-- START --

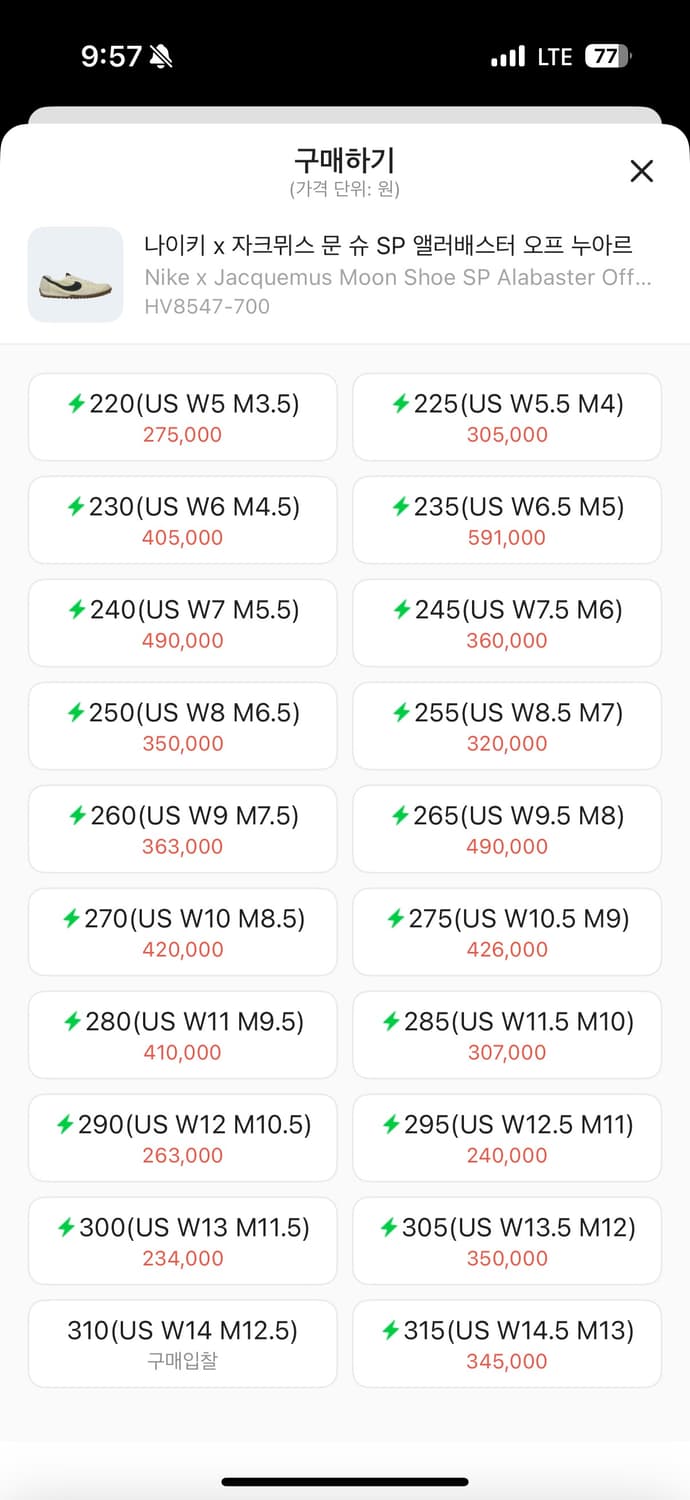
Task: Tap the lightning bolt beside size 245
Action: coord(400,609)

-- END --
-- START --

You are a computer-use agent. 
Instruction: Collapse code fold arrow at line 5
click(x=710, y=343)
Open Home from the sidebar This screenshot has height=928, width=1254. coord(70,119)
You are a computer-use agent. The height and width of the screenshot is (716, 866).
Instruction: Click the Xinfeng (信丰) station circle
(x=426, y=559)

-- END --

**WHAT IS ASKED:**
Please scale the entries starting at the line that contains "Open Home from" and ending at the line that contains "(x=426, y=559)", both included, and give those lines again with the requests unchanged. Multiply every coordinate in the answers by 1.2 and round to a whole number, with halves rounded up.

**THE SOLUTION:**
Open Home from the sidebar This screenshot has height=928, width=1254. coord(84,143)
You are a computer-use agent. The height and width of the screenshot is (716, 866).
Instruction: Click the Xinfeng (信丰) station circle
(x=511, y=671)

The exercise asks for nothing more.